Sur le papier, le recordman du monde (3h32:33) est le mieux placé pour se succéder à lui-même au palmarès et apporter une première médaille d'or dans la corbeille des Bleus.

Mais les températures caniculaires rebattent forcément les cartes et rendent tout pronostic aléatoire. Les organisateurs ont programmé le départ de la course à 23h30 locales pour éviter au maximum les fortes chaleurs. Pourtant, le thermomètre devrait approcher les 30 degrés avec un très fort taux d'humidité (près de 75%).

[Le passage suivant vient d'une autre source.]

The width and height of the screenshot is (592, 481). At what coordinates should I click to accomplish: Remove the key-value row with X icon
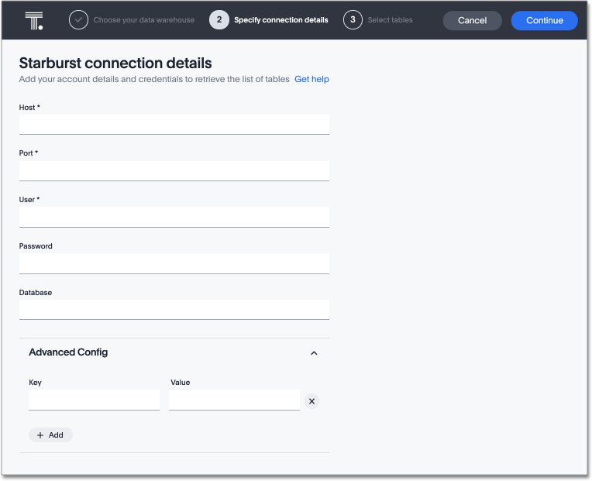pyautogui.click(x=311, y=401)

Autant d'éléments qui rendent l'issue de l'épreuve incertaine et augmentent encore plus les risques pour les concurrents d'une épreuve déjà très exigeante.

Alors que la grande majorité des athlètes bénéficieront de la climatisation mise en place au Khalifa stadium, les courses sur route (marathon, marche) vont subir de plein fouet la touffeur qatarie. De quoi mettre en rogne Diniz, arrivé à Doha avec le meilleur chrono de l'année (3 h 37 min 43 sec en Lituanie en mai). A la veille de se lancer dans un défi physique qui promet d'être hors-normes, le marcheur de 41 ans n'a ainsi pas hésité à dire le fond de sa pensée en poussant un énorme coup de gueule contre l'organisation de ces Championnats du monde dans le petit émirat gazier.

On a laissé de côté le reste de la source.